◆ YOUR OBJECTIVE
Please repeat nothing except the lines from the one containing "Task: Open the JetBrains Privacy Policy link" through the end of the records, exactly and without pictures.

Saved entries
^^^^^^^^^^^^^^^^

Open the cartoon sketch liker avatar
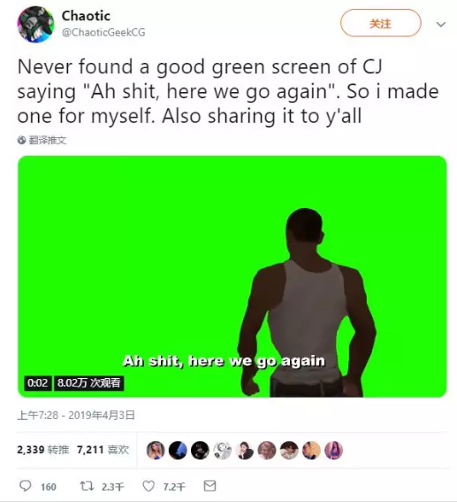Screen dimensions: 457x502 (x=223, y=450)
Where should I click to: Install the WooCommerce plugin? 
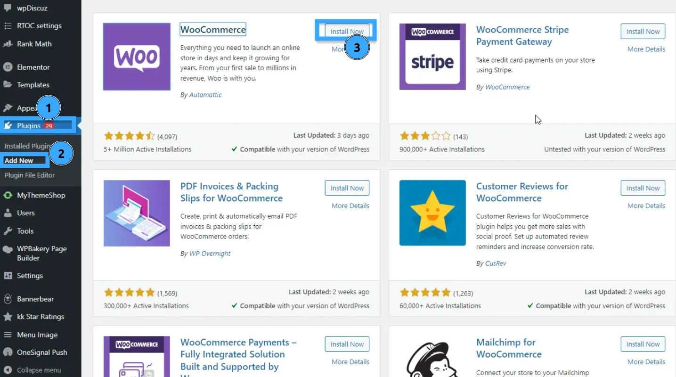pos(347,31)
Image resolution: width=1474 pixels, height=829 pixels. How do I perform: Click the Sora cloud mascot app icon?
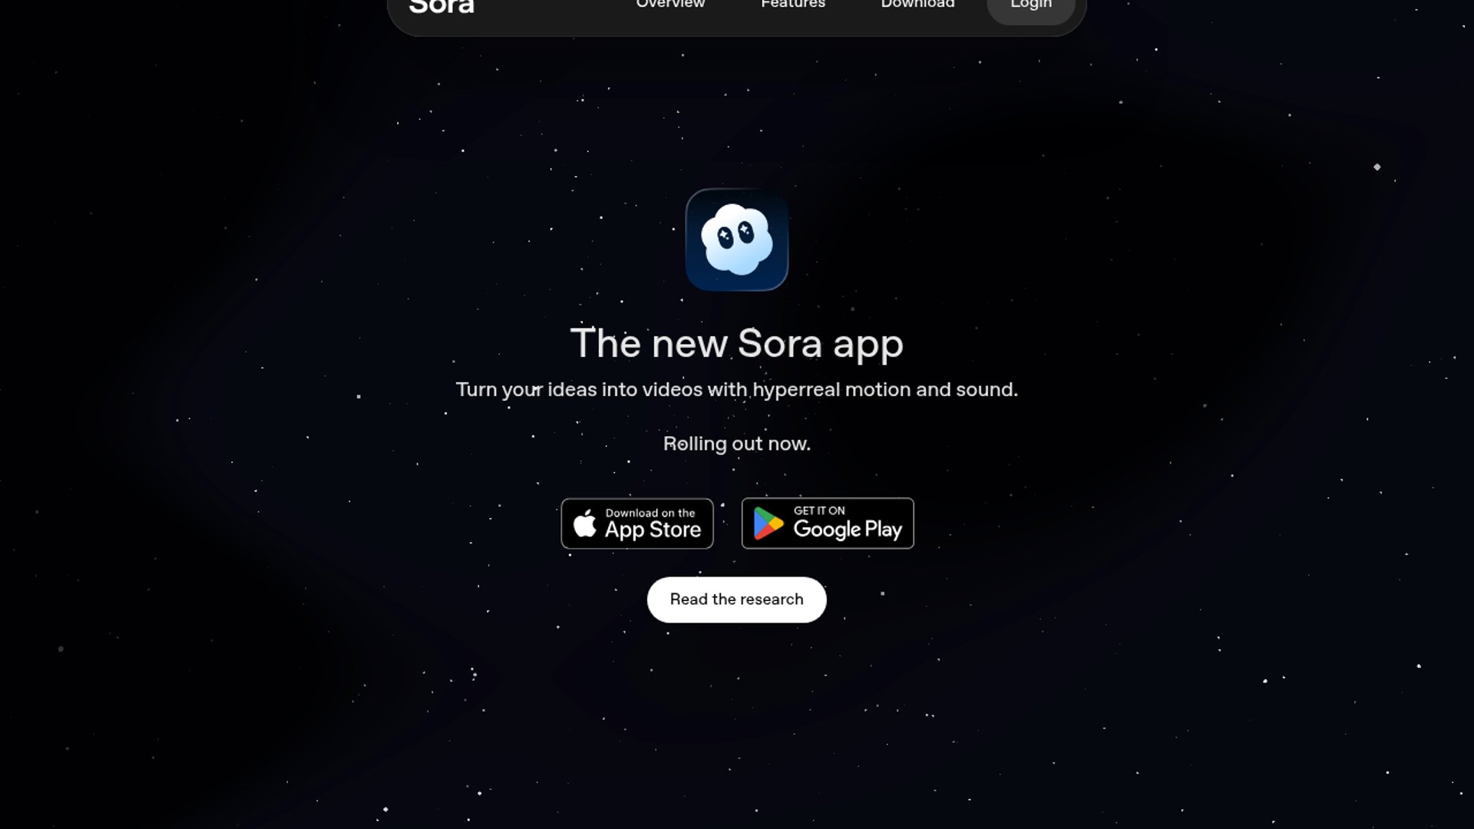[737, 239]
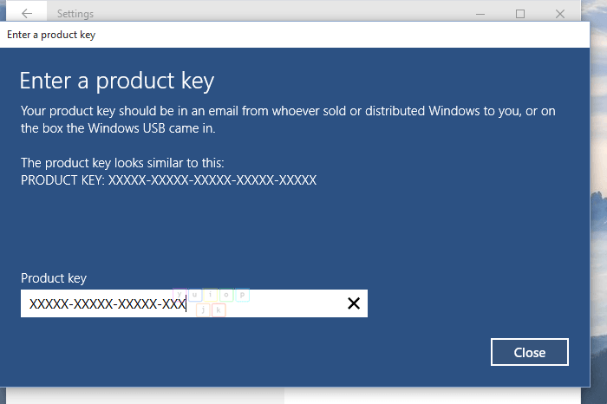The height and width of the screenshot is (404, 607).
Task: Tap the faint 'j' keyboard key
Action: coord(203,310)
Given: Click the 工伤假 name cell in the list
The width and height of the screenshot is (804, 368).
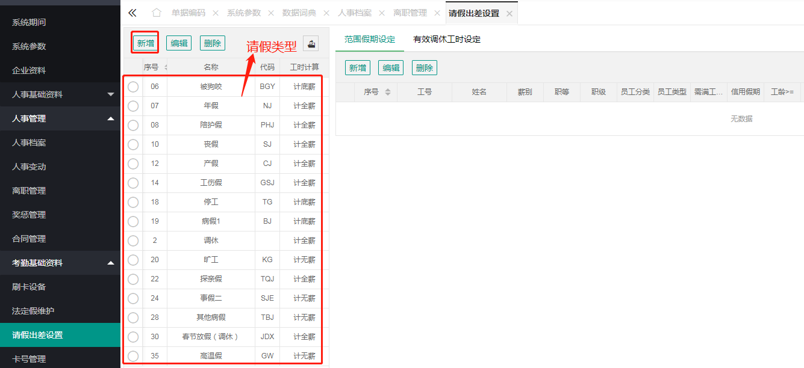Looking at the screenshot, I should click(x=211, y=183).
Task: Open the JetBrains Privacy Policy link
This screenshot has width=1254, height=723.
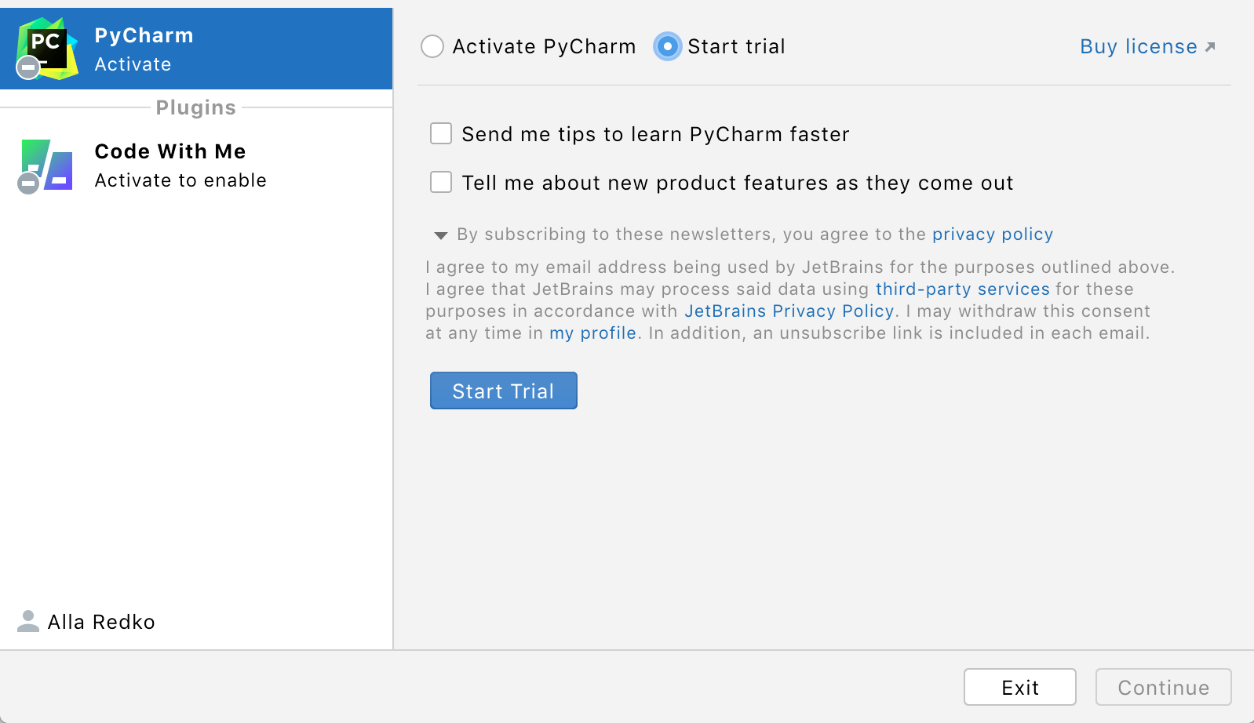Action: 789,311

^^^^^^^^^^^^^^^^

◆ EXERCISE RESPONSE
Task: Open the JetBrains Privacy Policy link
This screenshot has width=1254, height=723.
Action: 789,311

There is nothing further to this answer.